> DIRECTIONS
The required output is every record, written out exactly.

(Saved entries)
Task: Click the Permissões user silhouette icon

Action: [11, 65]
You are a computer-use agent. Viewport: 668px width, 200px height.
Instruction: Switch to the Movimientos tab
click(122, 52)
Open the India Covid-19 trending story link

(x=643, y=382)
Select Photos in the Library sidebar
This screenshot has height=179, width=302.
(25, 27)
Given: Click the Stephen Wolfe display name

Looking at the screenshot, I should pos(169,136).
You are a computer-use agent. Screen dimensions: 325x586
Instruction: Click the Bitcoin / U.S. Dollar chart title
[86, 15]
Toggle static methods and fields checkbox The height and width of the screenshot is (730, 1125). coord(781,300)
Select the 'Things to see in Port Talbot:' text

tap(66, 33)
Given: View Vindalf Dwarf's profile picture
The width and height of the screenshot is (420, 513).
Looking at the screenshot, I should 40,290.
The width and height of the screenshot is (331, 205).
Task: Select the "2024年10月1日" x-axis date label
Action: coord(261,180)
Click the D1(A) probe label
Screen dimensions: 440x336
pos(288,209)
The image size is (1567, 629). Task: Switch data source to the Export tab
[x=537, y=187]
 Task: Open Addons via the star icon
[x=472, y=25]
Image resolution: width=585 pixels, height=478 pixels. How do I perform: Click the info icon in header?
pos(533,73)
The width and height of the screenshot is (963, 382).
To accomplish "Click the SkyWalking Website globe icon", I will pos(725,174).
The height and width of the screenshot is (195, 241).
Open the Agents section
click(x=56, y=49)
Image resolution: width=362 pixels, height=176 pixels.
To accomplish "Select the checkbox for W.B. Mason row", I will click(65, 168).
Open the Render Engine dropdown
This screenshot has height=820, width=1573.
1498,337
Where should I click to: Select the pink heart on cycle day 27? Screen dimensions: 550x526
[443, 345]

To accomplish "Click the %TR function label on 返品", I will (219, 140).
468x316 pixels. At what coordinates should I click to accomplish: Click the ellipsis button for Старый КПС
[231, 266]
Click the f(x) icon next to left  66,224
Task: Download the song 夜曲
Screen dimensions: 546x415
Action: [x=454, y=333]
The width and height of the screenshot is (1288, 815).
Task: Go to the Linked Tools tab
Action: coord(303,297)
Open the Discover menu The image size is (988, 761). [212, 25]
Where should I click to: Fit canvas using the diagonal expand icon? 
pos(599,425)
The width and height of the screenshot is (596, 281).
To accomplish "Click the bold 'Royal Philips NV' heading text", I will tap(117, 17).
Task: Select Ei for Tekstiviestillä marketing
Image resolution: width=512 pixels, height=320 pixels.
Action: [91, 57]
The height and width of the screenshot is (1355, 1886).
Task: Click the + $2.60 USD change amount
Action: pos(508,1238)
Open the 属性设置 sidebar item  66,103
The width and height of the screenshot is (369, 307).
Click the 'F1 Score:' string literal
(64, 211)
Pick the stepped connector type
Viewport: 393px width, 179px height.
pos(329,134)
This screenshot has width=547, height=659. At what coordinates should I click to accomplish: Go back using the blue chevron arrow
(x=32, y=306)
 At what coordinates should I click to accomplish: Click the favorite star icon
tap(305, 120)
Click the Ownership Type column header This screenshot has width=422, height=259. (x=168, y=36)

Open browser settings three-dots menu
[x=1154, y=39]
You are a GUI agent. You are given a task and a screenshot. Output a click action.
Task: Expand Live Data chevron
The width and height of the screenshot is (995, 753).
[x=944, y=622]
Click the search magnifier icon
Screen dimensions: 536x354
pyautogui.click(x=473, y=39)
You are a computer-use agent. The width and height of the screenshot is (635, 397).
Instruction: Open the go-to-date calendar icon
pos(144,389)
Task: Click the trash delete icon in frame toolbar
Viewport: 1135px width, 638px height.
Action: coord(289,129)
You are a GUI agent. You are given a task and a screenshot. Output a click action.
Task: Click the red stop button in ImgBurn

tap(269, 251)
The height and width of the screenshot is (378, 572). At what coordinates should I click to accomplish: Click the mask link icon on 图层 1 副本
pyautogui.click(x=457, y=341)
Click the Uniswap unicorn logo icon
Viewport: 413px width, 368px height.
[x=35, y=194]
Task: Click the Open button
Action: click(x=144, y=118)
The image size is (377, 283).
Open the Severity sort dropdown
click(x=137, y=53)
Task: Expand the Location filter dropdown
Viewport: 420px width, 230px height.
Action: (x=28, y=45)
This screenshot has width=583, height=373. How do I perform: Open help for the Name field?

> EXPECTED ANSWER
Task: Click the Permissões user silhouette icon

Action: [11, 65]
You are a computer-use agent. Viewport: 668px width, 200px height.
Instruction: Switch to the Movimientos tab
click(122, 52)
Open the India Covid-19 trending story link

(x=643, y=382)
Select Photos in the Library sidebar
This screenshot has height=179, width=302.
(25, 27)
Given: Click the Stephen Wolfe display name

Looking at the screenshot, I should pos(169,136).
You are a computer-use agent. Screen dimensions: 325x586
Instruction: Click the Bitcoin / U.S. Dollar chart title
[86, 15]
Toggle static methods and fields checkbox The height and width of the screenshot is (730, 1125). coord(781,300)
Select the 'Things to see in Port Talbot:' text

tap(66, 33)
Given: View Vindalf Dwarf's profile picture
The width and height of the screenshot is (420, 513).
Looking at the screenshot, I should 40,290.
The width and height of the screenshot is (331, 205).
Task: Select the "2024年10月1日" x-axis date label
Action: coord(261,180)
Click the D1(A) probe label
Screen dimensions: 440x336
pos(288,209)
The image size is (1567, 629). Task: Switch data source to the Export tab
[x=537, y=187]
 Task: Open Addons via the star icon
[x=472, y=25]
Image resolution: width=585 pixels, height=478 pixels. How do I perform: Click the info icon in header?
pos(533,73)
The width and height of the screenshot is (963, 382).
To accomplish "Click the SkyWalking Website globe icon", I will pos(725,174).
The height and width of the screenshot is (195, 241).
Open the Agents section
click(x=56, y=49)
Image resolution: width=362 pixels, height=176 pixels.
To accomplish "Select the checkbox for W.B. Mason row", I will click(65, 168).
Open the Render Engine dropdown
This screenshot has height=820, width=1573.
1498,337
Where should I click to: Select the pink heart on cycle day 27? Screen dimensions: 550x526
[443, 345]

To accomplish "Click the %TR function label on 返品", I will (219, 140).
468x316 pixels. At what coordinates should I click to accomplish: Click the ellipsis button for Старый КПС
[231, 266]
Click the f(x) icon next to left  66,224
Task: Download the song 夜曲
Screen dimensions: 546x415
Action: [x=454, y=333]
The width and height of the screenshot is (1288, 815).
Task: Go to the Linked Tools tab
Action: coord(303,297)
Open the Discover menu The image size is (988, 761). [212, 25]
Where should I click to: Fit canvas using the diagonal expand icon? 
pos(599,425)
The width and height of the screenshot is (596, 281).
To accomplish "Click the bold 'Royal Philips NV' heading text", I will tap(117, 17).
Task: Select Ei for Tekstiviestillä marketing
Image resolution: width=512 pixels, height=320 pixels.
Action: [91, 57]
The height and width of the screenshot is (1355, 1886).
Task: Click the + $2.60 USD change amount
Action: pos(508,1238)
Open the 属性设置 sidebar item  66,103
The width and height of the screenshot is (369, 307).
Click the 'F1 Score:' string literal
(64, 211)
Pick the stepped connector type
Viewport: 393px width, 179px height.
pos(329,134)
This screenshot has width=547, height=659. At what coordinates should I click to accomplish: Go back using the blue chevron arrow
(x=32, y=306)
 At what coordinates should I click to accomplish: Click the favorite star icon
tap(305, 120)
Click the Ownership Type column header This screenshot has width=422, height=259. (x=168, y=36)

Open browser settings three-dots menu
[x=1154, y=39]
You are a GUI agent. You are given a task and a screenshot. Output a click action.
Task: Expand Live Data chevron
The width and height of the screenshot is (995, 753).
[x=944, y=622]
Click the search magnifier icon
Screen dimensions: 536x354
pyautogui.click(x=473, y=39)
You are a computer-use agent. The width and height of the screenshot is (635, 397).
Instruction: Open the go-to-date calendar icon
pos(144,389)
Task: Click the trash delete icon in frame toolbar
Viewport: 1135px width, 638px height.
Action: coord(289,129)
You are a GUI agent. You are given a task and a screenshot. Output a click action.
Task: Click the red stop button in ImgBurn

tap(269, 251)
The height and width of the screenshot is (378, 572). At what coordinates should I click to accomplish: Click the mask link icon on 图层 1 副本
pyautogui.click(x=457, y=341)
Click the Uniswap unicorn logo icon
Viewport: 413px width, 368px height.
[x=35, y=194]
Task: Click the Open button
Action: click(x=144, y=118)
The image size is (377, 283).
Open the Severity sort dropdown
click(x=137, y=53)
Task: Expand the Location filter dropdown
Viewport: 420px width, 230px height.
Action: (x=28, y=45)
This screenshot has width=583, height=373. How do I perform: Open help for the Name field?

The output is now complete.